Q: Flashback: how to handle some Launch Agents Folder questions?

  • All replies
  • Helpful answers

  • by etresoft,

    etresoft etresoft Apr 8, 2012 8:28 AM in response to Bob Mayo
    Level 7 (29,051 points)
    Apr 8, 2012 8:28 AM in response to Bob Mayo

    You've definitely got the trojan all right.

     

    I wrote a user tip and checker/removal tool: https://discussions.apple.com/docs/DOC-3271

     

    It should clean things up without having to type any terminal commands. Try it out and let me know what happens. Rerun those terminal commands and verify if it actually cleans things up. I have only tested it on own demo trojan. I would like to know if it really works.

  • by Bob Mayo,

    Bob Mayo Bob Mayo Apr 8, 2012 10:30 AM in response to etresoft
    Level 1 (109 points)
    iCloud
    Apr 8, 2012 10:30 AM in response to etresoft

    Thanks, etresoft.  I've already done the removal of .libgmalloc.dylib and .WondershareDVDBackup.tmp , but am still wondering if I need to do anything wtih the plists in the LaunchAgents folder (and what that higher "total" number returned by ls -lA ~/Library/LaunchAgents/ means.  My interpretation is that there's nothing corrupted about those plists, but I want to be sure.  I already downloaded and run ClamXav, and it doesn't report any issues there.  I also wonder if any Applications were affected, because ClamXav scans only the home folder, not the entire drive.

     

    (I give you and others credit for working on and sharing automated tools for checking for and/or addressing effects of the malware.  I hope Apple builds something into a software update to address this.)

  • by FrenchToast,

    FrenchToast FrenchToast Apr 8, 2012 10:28 AM in response to Bob Mayo
    Level 3 (645 points)
    Apr 8, 2012 10:28 AM in response to Bob Mayo

    Looks like some serious marketing is already at work out there: http://www.macupdate.com/app/mac/42571/anti-flashback-trojan

  • by FrenchToast,Helpful

    FrenchToast FrenchToast Apr 8, 2012 10:30 AM in response to Bob Mayo
    Level 3 (645 points)
    Apr 8, 2012 10:30 AM in response to Bob Mayo

    As a side note, you can set ClamXav to scan your entire drive by selecting MacintoshHD as primary target. It's going to take a while, depending on the size of your drive, though.

     

    As for the plist files you mention, if they look legitimate, i.e. if they belong to legitimate applications, don't bother to delete them. You can, though: the applications in question will create new ones next time you run them.

  • by etresoft,Helpful

    etresoft etresoft Apr 8, 2012 10:37 AM in response to Bob Mayo
    Level 7 (29,051 points)
    Apr 8, 2012 10:37 AM in response to Bob Mayo

    You can open those files in a text editor like Text Wrangler.

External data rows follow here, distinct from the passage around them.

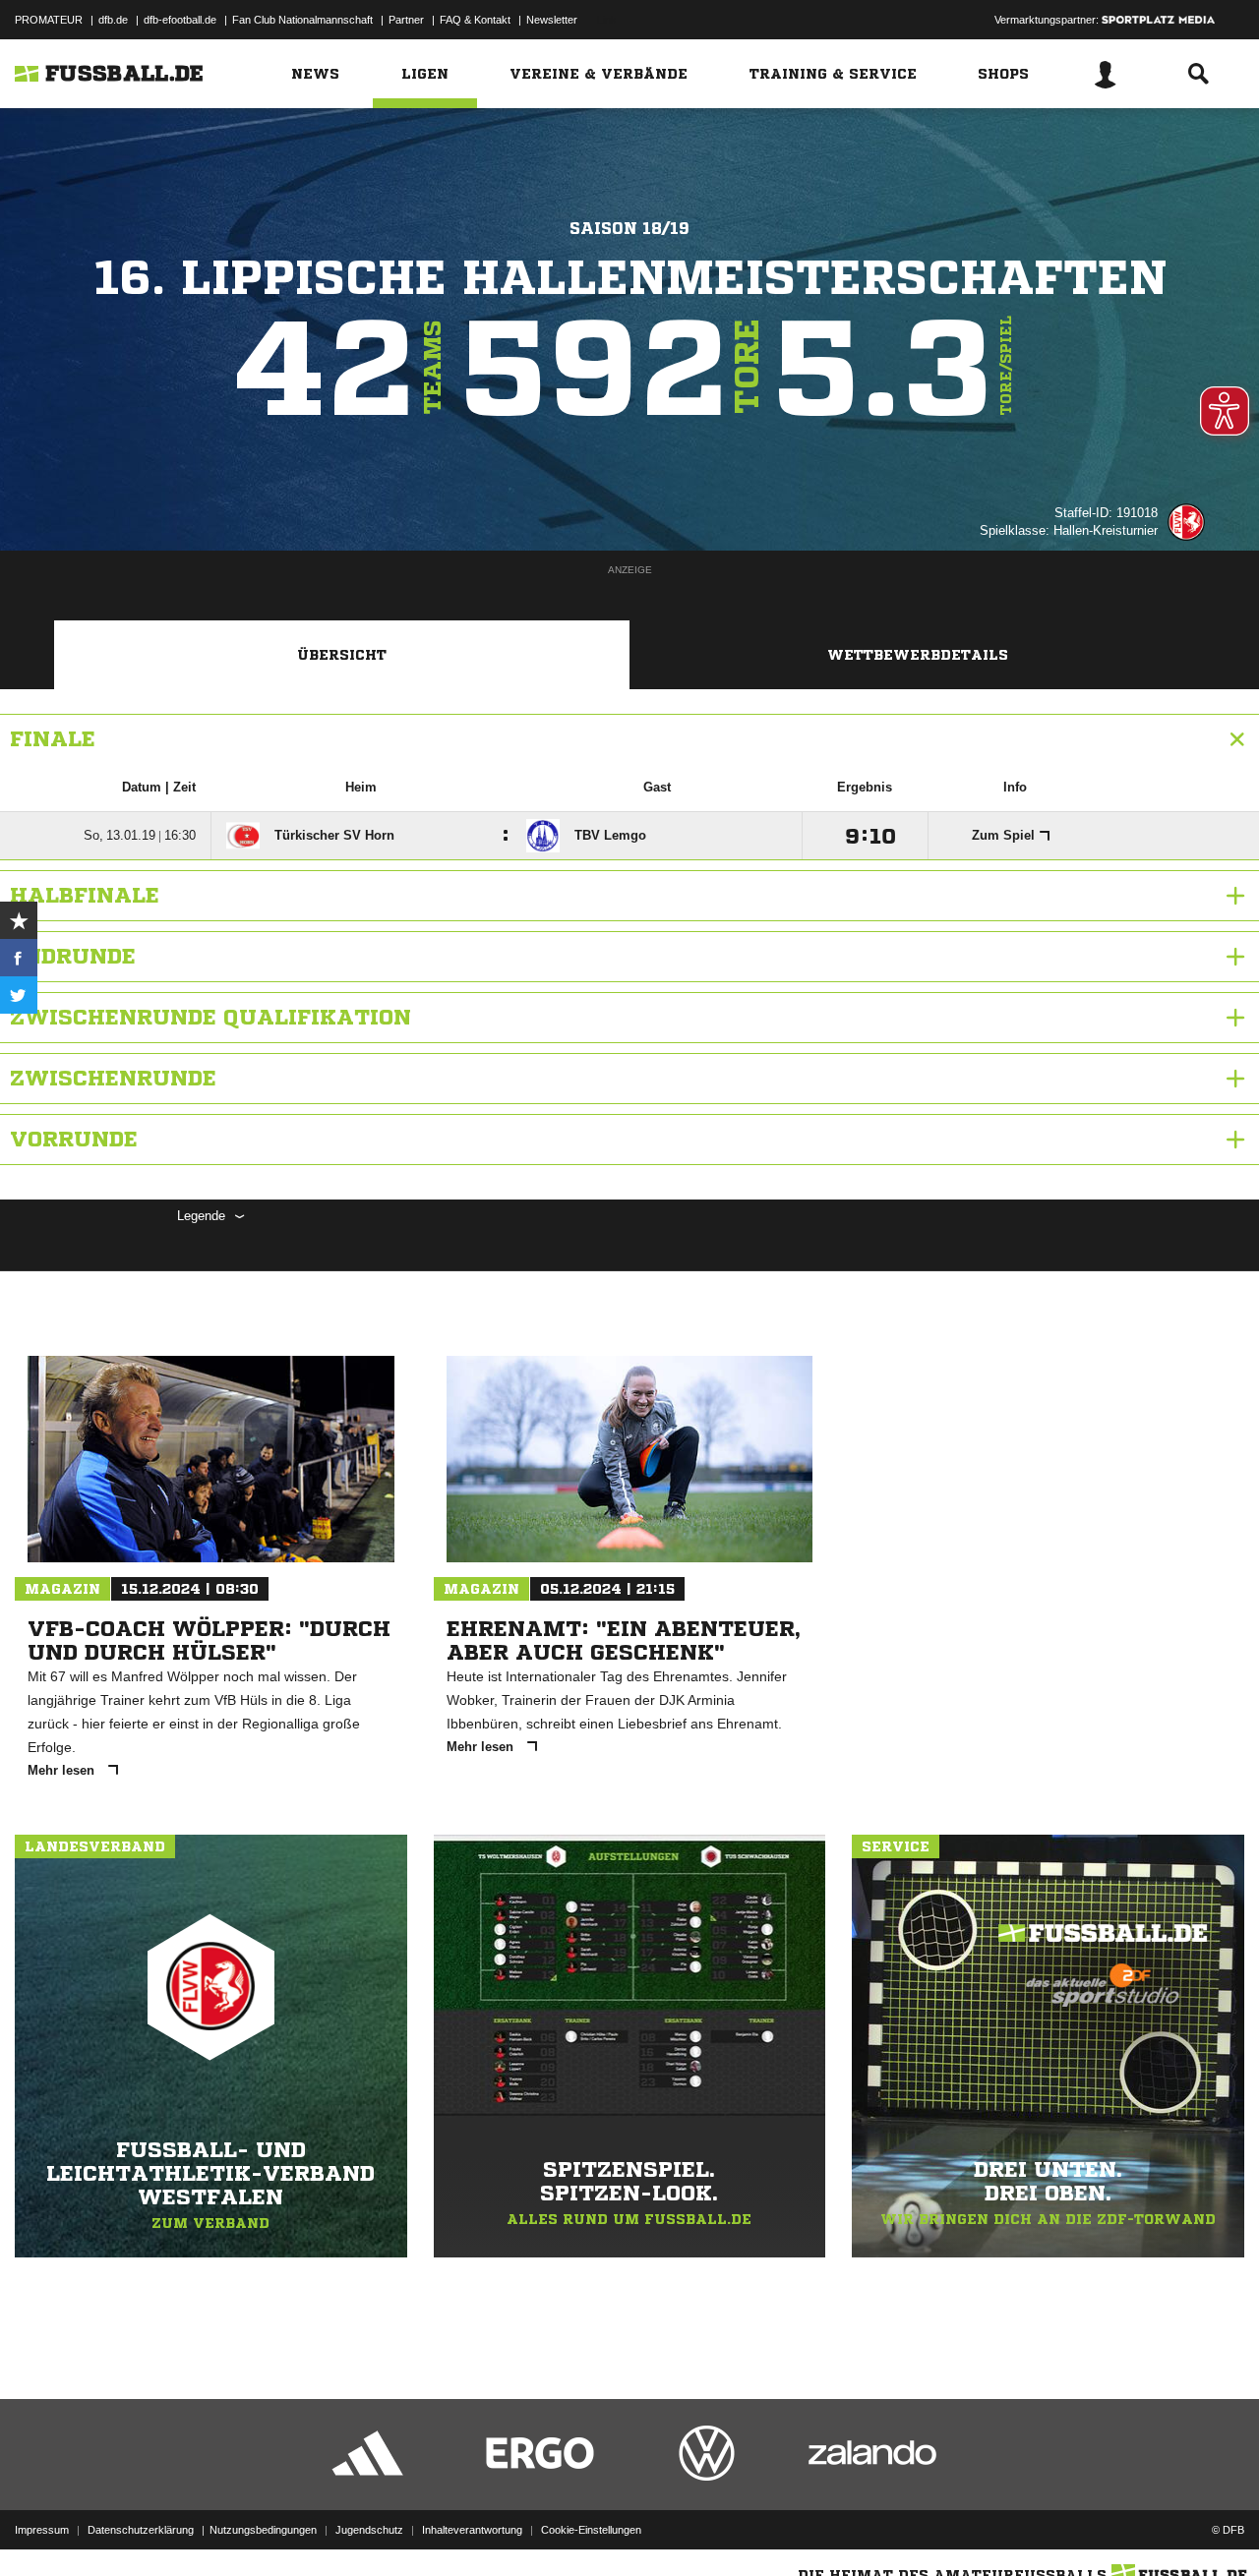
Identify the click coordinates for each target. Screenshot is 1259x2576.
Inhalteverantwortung (472, 2530)
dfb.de (113, 20)
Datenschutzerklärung (141, 2530)
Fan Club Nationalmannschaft (302, 20)
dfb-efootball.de (180, 20)
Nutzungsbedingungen (263, 2530)
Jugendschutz (369, 2530)
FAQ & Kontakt (475, 20)
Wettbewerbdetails (917, 655)
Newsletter (551, 20)
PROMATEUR (49, 20)
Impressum (42, 2530)
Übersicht (342, 655)
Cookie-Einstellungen (591, 2530)
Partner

Typically the trojan software always starts with a "." character to it is hidden in the finder. If you have removed the software but not an associated LaunchAgent, you might have errors in your Console.app log.

  • by Bob Mayo,

    Bob Mayo Bob Mayo Apr 8, 2012 10:59 AM in response to etresoft
    Level 1 (109 points)
    iCloud
    Apr 8, 2012 10:59 AM in response to etresoft

    I'm wondering -- and I don't know if anyone has established this -- if it's possible the malware could have created only .libgmalloc.dylib and .WondershareDVDBackup.tmp on my computer and not suceeded in (or gotten around to) creating a LaunchAgent yet.  I used the Dr. Bott UUID checker, and it didn't show any past communication with the botnet server --- though I don't know that his database is comprehensive.

  • by fane_j,

    fane_j fane_j Apr 9, 2012 12:25 AM in response to Bob Mayo
    Level 4 (3,667 points)
    Apr 9, 2012 12:25 AM in response to Bob Mayo

    Bob Mayo wrote:

     

    if it's possible the malware could have created only .libgmalloc.dylib and .WondershareDVDBackup.tmp on my computer and not suceeded in (or gotten around to) creating a LaunchAgent yet.

    None of the posters who had the launch agent form had the environment.plist entry. Which means one of two things. Either, (a) they caught the malware in its early phase, in which the executable launched by the launch agent was attempting to communicate with its controller to download the malware payload; or, (b) the caught a different variant, one which no longer used a hidden shared library stored in </Users/Shared>.